The phrase “clean eating” has been thrown around quite frequently in the media the past few years. It’s such a vague phrase, so what does it really mean? Clean eating isn’t a defined diet. There are many ways to interpret “clean eating.” It isn’t necessarily a diet for weight loss, although eating clean can help one lose weight. It’s not about your food being dirty. It’s about avoiding processed foods with a million ingredients.

Clean Eating: Choosing the healthiest options in all five food groups, like fresh vegetables, fruit, dairy, whole grains and lean proteins, and avoiding processed junk food and fast food.

When it all comes down to it, clean eating is basically eating healthy, fresh, well-rounded meals. You don’t have to be a vegetarian to eat clean, and you don’t have to cook fancy meals or go on a cleanse. The easiest way to eat clean is to shop the perimeter of your grocery store. Below are some tips for shopping each section:

  • Fresh Fruits & Vegetables: Anything in this section is basically a free-for-all. Load up on anything and everything that you like. Kale, spinach, sweet potatoes, oranges and berries are delicious, nutrition-packed options.
  • Deli: Here’s where label reading will come into play. Look for meats that are nitrate-free, and lower in sodium. Buy cheeses with less than 150mg of sodium per serving.
  • Meat/Poultry/Seafood: Aim for grass-fed and pasture raised meats. It’s more expensive, but cutting down on your meat consumption can help the environment and your waistline.
  • Dairy/Eggs: Choose cage-free eggs and low-fat dairy products like milk, low-sodium cottage cheese, and light sour cream.
  • Frozen Fruits & Vegetables: Make sure you’re choosing those without added sodium or sauces.
  • Fresh Breads: Check the labels and try to find those with less than 150mg of sodium per serving. Look for whole wheat bread.
  • Center Aisles: ​Go into the aisles for items such as low-sodium canned beans, canned tomatoes, plain pasta and rice, nuts and seeds, nut butters, high fiber/protein cereal, and of course any cleaning or household products you may need.

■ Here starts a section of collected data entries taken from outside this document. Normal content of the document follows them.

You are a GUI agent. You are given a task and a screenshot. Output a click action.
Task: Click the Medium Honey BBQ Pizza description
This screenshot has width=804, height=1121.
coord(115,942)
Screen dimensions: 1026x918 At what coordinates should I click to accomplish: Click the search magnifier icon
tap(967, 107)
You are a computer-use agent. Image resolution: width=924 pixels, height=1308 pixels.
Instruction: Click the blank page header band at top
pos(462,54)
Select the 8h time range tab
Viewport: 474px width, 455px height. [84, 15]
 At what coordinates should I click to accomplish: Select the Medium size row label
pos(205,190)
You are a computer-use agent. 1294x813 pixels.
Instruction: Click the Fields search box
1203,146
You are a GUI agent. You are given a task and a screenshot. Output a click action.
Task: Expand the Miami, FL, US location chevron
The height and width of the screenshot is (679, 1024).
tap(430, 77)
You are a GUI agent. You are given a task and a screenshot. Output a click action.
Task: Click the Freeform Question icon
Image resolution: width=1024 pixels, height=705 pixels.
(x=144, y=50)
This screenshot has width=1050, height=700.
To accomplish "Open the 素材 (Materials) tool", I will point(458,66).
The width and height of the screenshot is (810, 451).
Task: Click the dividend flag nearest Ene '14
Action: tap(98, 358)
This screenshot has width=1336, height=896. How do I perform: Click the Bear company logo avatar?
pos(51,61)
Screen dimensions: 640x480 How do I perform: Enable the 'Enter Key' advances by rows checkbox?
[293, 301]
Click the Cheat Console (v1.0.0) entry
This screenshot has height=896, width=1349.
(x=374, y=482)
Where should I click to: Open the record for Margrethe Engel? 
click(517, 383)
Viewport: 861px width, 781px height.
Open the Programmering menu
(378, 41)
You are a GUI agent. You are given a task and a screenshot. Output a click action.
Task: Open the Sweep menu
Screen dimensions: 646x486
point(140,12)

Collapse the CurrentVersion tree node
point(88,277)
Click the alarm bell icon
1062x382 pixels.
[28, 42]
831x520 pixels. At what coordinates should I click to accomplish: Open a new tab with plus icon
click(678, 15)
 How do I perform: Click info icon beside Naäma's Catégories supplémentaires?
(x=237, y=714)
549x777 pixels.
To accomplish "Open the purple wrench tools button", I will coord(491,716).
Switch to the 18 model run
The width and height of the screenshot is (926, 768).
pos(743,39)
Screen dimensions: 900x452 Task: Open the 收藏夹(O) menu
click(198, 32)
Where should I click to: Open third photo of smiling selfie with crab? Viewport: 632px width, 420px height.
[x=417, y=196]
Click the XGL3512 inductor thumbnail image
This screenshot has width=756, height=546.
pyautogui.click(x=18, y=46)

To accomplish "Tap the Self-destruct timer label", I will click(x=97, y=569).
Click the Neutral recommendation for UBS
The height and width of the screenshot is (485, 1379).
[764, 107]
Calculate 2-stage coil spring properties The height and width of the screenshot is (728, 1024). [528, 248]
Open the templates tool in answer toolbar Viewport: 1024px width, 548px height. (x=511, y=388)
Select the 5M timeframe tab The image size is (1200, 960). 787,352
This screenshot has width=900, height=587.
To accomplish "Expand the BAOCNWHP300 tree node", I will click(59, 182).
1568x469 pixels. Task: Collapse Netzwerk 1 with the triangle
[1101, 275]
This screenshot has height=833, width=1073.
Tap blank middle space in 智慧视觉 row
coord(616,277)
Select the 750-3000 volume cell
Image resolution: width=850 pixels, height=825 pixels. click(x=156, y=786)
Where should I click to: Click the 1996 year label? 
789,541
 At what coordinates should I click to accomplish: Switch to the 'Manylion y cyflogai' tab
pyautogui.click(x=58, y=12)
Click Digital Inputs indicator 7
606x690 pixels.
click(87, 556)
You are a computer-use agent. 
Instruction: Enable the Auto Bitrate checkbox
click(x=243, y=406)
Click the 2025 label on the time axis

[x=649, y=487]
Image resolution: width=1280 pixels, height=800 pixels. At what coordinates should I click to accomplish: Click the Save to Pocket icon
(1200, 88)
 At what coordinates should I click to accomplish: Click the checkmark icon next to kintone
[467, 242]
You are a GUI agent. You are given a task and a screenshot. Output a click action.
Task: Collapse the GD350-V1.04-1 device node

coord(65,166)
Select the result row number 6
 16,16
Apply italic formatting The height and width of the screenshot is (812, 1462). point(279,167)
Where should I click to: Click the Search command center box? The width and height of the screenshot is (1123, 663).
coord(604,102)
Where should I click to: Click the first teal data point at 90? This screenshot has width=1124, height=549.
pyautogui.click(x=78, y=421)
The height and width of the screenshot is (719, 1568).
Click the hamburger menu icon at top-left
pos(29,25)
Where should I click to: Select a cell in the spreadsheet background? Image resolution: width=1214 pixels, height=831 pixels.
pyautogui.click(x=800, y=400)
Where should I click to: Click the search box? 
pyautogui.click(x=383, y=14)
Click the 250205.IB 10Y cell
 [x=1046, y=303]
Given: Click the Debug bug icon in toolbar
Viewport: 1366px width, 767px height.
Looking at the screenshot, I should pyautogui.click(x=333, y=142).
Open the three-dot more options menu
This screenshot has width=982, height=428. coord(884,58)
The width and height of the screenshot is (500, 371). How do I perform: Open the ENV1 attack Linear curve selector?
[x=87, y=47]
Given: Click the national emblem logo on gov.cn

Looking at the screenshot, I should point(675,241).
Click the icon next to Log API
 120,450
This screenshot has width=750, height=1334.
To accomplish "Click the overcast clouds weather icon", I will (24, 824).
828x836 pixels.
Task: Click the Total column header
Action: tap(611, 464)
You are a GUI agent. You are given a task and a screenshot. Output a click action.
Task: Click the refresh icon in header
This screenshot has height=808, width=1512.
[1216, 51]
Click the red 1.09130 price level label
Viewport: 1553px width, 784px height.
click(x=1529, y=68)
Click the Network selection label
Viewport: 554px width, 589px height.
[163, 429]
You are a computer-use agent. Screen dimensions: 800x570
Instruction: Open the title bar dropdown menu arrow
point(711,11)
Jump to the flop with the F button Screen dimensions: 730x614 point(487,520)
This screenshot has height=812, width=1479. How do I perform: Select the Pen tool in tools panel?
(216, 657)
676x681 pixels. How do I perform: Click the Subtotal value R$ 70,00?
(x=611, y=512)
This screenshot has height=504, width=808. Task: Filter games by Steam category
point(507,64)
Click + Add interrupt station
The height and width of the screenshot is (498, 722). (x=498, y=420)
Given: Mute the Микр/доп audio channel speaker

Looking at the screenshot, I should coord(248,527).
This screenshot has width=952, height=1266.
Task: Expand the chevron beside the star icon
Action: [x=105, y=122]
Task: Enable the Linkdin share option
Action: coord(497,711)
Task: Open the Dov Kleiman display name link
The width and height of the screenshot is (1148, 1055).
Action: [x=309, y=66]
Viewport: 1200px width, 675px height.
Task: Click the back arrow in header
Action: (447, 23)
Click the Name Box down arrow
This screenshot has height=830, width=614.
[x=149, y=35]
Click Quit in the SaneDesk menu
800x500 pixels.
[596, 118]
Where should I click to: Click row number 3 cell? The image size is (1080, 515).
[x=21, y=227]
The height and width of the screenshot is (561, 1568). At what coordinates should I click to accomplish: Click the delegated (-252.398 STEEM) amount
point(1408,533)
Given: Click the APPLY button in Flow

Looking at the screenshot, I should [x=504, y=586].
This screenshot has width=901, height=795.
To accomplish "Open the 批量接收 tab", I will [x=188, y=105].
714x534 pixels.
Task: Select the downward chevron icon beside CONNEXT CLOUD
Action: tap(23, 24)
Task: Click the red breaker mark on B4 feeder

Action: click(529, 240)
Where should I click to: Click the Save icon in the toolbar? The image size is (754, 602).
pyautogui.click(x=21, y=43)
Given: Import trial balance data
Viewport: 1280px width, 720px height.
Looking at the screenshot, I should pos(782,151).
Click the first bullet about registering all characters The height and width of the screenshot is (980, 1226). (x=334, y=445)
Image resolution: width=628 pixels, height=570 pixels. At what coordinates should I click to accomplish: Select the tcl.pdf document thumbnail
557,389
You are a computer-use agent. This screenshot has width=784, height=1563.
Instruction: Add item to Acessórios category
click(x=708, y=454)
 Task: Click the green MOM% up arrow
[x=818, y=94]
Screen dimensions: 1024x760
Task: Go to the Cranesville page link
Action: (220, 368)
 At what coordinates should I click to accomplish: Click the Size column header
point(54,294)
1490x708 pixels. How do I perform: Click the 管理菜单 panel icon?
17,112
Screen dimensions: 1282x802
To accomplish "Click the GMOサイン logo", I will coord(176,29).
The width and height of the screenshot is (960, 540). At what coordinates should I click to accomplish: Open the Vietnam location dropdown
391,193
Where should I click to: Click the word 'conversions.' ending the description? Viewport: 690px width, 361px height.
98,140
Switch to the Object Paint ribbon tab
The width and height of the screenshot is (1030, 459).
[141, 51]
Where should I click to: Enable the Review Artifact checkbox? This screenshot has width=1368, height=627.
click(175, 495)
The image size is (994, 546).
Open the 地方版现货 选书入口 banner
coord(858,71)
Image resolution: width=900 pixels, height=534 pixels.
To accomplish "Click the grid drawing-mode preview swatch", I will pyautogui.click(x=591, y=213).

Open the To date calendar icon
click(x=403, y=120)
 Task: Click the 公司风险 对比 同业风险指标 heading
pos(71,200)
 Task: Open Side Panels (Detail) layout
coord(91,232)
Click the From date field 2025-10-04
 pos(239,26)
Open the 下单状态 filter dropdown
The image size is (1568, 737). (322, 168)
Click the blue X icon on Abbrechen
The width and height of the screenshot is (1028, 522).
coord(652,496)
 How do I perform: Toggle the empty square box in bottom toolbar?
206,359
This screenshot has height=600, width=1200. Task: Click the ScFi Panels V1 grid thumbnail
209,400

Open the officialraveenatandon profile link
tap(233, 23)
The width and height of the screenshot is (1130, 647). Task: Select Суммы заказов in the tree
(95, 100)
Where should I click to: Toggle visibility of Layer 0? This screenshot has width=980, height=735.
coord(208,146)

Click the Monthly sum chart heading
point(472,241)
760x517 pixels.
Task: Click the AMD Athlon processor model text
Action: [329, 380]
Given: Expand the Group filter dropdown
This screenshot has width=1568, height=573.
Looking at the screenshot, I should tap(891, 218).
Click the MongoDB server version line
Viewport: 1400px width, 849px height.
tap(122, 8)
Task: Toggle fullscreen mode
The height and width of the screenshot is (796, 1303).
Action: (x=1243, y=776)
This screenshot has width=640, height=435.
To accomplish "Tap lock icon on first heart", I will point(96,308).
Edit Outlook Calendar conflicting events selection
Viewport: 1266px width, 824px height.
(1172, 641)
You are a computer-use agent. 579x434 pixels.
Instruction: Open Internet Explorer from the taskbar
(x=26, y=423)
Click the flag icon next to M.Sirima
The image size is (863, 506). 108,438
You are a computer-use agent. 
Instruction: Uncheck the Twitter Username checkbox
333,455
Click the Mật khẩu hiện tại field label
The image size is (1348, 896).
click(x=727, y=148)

Check out the ingredient lists for everything with a label. Look at sodium, sugar, and how many ingredients the product has. Does the item have a long list of ingredients with unrecognizable names? If foods have more than five items on their ingredient list, they’re probably not clean.

Did You Know?

Free range, cage-free eggs have 1/3 less cholesterol, 1/4 less saturated fat, two times more omega-3’s, three times more vitamin E and seven times more beta-carotene than the commercially produced variety.